## Instructions for the task:
Reproduce, character for character, the lines of the entries below that run from the one containing "Given: Toggle grid" through the one containing "will (x=372, y=44).", with both of those lines included.

## Exercise input:

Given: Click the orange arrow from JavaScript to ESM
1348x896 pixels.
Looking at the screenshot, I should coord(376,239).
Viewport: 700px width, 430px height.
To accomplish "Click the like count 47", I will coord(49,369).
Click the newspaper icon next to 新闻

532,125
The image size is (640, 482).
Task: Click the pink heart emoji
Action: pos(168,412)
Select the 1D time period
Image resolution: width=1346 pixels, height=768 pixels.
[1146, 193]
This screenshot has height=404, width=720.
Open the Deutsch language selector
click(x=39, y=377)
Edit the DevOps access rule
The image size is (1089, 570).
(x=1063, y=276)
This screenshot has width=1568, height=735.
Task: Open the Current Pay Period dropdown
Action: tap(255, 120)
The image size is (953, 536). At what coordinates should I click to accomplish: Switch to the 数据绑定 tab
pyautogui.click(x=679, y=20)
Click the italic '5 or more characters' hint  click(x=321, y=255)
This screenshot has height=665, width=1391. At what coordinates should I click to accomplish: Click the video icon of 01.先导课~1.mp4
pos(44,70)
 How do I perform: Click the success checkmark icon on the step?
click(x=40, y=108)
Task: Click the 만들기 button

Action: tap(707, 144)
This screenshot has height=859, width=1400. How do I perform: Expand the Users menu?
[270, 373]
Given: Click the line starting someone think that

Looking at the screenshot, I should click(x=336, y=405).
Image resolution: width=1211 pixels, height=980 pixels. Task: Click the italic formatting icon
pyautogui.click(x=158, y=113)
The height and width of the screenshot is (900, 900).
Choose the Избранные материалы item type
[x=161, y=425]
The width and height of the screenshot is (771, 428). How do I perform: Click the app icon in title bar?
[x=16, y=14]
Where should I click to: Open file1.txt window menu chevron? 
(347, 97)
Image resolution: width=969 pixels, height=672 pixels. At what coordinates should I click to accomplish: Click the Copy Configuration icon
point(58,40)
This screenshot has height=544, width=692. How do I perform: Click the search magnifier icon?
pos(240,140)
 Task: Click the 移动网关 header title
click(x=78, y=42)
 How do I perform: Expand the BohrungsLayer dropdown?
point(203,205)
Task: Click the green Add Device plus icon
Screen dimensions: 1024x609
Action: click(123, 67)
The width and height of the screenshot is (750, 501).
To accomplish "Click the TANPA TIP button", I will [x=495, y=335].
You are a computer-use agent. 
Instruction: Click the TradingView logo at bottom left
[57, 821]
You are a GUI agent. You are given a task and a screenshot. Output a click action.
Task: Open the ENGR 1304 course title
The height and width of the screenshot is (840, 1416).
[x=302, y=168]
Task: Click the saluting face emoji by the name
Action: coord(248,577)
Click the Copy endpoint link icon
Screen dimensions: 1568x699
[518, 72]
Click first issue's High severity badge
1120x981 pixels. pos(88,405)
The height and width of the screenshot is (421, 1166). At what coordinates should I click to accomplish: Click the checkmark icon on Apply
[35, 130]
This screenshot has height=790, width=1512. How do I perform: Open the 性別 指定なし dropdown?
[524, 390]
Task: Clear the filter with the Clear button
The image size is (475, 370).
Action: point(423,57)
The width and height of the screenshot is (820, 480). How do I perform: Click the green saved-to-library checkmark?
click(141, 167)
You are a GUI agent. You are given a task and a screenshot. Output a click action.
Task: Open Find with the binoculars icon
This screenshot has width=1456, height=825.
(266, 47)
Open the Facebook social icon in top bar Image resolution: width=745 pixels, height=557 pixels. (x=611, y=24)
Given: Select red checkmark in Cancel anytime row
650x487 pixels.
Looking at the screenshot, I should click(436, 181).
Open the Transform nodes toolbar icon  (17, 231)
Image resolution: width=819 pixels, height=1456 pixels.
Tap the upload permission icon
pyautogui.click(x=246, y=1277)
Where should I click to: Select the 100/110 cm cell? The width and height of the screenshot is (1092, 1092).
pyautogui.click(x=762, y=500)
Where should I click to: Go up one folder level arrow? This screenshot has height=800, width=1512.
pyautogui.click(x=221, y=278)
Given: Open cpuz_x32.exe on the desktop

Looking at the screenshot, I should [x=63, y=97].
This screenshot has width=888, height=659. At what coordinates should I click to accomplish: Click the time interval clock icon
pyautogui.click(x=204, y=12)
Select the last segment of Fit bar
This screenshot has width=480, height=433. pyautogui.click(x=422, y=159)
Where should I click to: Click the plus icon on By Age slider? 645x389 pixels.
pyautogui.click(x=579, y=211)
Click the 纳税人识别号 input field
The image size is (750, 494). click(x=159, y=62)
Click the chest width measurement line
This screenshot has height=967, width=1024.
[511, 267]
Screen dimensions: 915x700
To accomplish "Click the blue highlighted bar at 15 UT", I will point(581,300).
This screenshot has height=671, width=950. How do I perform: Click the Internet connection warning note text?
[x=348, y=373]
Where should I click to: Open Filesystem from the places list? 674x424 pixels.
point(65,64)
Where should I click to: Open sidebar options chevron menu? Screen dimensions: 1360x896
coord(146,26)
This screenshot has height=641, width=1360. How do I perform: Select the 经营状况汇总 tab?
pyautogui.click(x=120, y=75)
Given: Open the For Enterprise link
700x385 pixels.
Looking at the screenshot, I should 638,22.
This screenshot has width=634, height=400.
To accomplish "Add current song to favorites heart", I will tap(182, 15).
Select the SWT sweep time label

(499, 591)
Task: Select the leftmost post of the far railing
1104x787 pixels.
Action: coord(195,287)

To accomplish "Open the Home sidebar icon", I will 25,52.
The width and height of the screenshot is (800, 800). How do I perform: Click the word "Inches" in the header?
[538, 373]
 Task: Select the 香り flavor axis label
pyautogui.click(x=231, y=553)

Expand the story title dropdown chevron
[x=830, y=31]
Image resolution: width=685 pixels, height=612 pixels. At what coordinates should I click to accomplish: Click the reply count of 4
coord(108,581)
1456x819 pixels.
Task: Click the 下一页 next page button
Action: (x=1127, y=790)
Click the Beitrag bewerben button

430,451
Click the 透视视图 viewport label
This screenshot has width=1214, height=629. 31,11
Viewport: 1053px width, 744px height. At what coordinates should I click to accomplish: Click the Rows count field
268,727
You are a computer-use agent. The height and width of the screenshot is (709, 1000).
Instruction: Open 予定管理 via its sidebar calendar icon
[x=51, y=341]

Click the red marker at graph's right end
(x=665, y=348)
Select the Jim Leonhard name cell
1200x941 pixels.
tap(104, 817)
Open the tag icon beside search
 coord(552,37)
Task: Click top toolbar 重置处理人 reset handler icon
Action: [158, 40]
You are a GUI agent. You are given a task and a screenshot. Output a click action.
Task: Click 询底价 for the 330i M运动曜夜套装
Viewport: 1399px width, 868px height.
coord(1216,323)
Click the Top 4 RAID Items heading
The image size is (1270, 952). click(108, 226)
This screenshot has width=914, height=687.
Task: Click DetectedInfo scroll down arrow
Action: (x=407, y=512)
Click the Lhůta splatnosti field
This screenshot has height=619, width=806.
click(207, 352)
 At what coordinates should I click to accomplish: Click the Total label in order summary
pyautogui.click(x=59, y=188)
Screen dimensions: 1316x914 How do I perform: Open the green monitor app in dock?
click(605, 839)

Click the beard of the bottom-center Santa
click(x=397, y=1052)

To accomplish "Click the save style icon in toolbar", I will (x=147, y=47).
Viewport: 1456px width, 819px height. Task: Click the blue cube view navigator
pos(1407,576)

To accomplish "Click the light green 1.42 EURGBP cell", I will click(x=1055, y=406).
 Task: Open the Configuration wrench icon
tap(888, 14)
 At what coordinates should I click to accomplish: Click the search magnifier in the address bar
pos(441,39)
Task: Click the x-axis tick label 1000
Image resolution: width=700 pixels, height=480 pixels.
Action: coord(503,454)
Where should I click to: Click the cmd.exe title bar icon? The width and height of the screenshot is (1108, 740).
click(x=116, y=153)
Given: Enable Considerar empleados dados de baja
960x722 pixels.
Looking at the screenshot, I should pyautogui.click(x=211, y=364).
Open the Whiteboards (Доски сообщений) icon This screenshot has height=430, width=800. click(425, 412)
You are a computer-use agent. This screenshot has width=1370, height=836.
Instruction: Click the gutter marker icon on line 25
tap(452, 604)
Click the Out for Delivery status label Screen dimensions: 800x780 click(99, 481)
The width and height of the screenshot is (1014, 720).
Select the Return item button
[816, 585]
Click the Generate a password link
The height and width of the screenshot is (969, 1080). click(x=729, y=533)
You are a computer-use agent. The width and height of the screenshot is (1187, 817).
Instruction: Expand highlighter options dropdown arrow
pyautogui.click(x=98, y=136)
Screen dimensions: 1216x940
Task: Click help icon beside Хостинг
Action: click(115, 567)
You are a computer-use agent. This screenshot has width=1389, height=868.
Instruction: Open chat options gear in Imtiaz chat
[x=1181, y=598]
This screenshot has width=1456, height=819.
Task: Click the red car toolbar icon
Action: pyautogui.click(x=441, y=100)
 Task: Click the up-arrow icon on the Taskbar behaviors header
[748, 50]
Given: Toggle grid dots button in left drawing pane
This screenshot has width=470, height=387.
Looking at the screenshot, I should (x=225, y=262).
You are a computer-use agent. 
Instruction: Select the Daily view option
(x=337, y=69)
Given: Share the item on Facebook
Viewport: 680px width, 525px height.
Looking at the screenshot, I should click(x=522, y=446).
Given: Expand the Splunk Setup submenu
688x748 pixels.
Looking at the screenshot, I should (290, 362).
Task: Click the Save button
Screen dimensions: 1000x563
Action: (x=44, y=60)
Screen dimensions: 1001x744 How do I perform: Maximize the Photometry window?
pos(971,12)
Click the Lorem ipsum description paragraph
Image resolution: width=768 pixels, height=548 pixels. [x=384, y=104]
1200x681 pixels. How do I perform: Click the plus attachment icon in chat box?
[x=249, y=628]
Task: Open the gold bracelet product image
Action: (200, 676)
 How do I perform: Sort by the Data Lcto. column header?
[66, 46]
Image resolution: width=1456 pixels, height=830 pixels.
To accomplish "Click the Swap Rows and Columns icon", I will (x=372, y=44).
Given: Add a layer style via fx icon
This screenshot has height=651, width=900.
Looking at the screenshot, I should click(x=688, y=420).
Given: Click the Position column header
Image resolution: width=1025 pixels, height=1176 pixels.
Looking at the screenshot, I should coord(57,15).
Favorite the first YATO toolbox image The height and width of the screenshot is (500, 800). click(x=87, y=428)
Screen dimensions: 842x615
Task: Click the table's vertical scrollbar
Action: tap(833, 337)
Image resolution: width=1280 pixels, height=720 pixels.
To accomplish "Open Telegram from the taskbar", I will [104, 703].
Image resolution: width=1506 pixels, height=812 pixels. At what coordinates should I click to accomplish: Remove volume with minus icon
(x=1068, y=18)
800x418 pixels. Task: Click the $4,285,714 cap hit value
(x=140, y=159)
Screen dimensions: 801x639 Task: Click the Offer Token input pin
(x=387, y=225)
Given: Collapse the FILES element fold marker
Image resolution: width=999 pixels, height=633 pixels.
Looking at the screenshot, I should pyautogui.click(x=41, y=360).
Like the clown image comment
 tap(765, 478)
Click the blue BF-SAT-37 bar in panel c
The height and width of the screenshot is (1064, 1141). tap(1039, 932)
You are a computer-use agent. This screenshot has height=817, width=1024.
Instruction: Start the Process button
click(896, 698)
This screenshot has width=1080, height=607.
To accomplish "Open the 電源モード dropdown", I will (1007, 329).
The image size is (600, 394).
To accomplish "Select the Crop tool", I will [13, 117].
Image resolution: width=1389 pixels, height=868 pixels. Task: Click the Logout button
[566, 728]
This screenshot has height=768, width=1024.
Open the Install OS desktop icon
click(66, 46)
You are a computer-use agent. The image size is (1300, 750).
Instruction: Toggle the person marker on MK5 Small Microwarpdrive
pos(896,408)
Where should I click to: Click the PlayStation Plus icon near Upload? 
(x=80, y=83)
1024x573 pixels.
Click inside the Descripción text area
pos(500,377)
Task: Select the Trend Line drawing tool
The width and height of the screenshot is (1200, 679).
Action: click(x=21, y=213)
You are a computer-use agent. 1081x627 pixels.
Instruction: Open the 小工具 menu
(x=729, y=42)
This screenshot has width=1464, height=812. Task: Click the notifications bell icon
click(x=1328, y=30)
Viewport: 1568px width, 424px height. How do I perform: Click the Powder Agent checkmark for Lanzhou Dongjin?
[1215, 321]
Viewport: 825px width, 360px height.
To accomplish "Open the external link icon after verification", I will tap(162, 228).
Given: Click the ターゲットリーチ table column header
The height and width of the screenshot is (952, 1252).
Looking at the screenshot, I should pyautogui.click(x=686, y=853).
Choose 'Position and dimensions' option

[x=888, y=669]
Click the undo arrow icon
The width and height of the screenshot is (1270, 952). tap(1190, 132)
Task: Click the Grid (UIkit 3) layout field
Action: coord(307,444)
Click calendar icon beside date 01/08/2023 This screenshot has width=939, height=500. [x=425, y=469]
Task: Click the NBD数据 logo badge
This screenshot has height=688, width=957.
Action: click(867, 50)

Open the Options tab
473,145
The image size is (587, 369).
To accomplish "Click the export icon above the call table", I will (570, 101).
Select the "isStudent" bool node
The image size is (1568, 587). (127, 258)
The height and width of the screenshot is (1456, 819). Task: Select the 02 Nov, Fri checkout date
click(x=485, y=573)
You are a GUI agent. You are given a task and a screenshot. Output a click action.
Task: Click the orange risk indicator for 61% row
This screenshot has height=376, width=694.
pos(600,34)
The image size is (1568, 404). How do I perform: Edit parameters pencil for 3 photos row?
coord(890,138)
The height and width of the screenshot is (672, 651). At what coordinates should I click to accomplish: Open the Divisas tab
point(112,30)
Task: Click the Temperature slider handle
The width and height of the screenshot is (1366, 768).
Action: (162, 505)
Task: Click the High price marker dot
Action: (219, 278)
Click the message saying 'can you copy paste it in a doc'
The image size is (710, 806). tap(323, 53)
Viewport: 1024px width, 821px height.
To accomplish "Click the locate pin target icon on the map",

## Output for this exercise:
Given: Toggle grid dots button in left drawing pane
This screenshot has width=470, height=387.
Looking at the screenshot, I should (x=225, y=262).
You are a computer-use agent. 
Instruction: Select the Daily view option
(x=337, y=69)
Given: Share the item on Facebook
Viewport: 680px width, 525px height.
Looking at the screenshot, I should click(x=522, y=446).
Given: Expand the Splunk Setup submenu
688x748 pixels.
Looking at the screenshot, I should (290, 362).
Task: Click the Save button
Screen dimensions: 1000x563
Action: (x=44, y=60)
Screen dimensions: 1001x744 How do I perform: Maximize the Photometry window?
pos(971,12)
Click the Lorem ipsum description paragraph
Image resolution: width=768 pixels, height=548 pixels. [x=384, y=104]
1200x681 pixels. How do I perform: Click the plus attachment icon in chat box?
[x=249, y=628]
Task: Open the gold bracelet product image
Action: (200, 676)
 How do I perform: Sort by the Data Lcto. column header?
[66, 46]
Image resolution: width=1456 pixels, height=830 pixels.
To accomplish "Click the Swap Rows and Columns icon", I will (x=372, y=44).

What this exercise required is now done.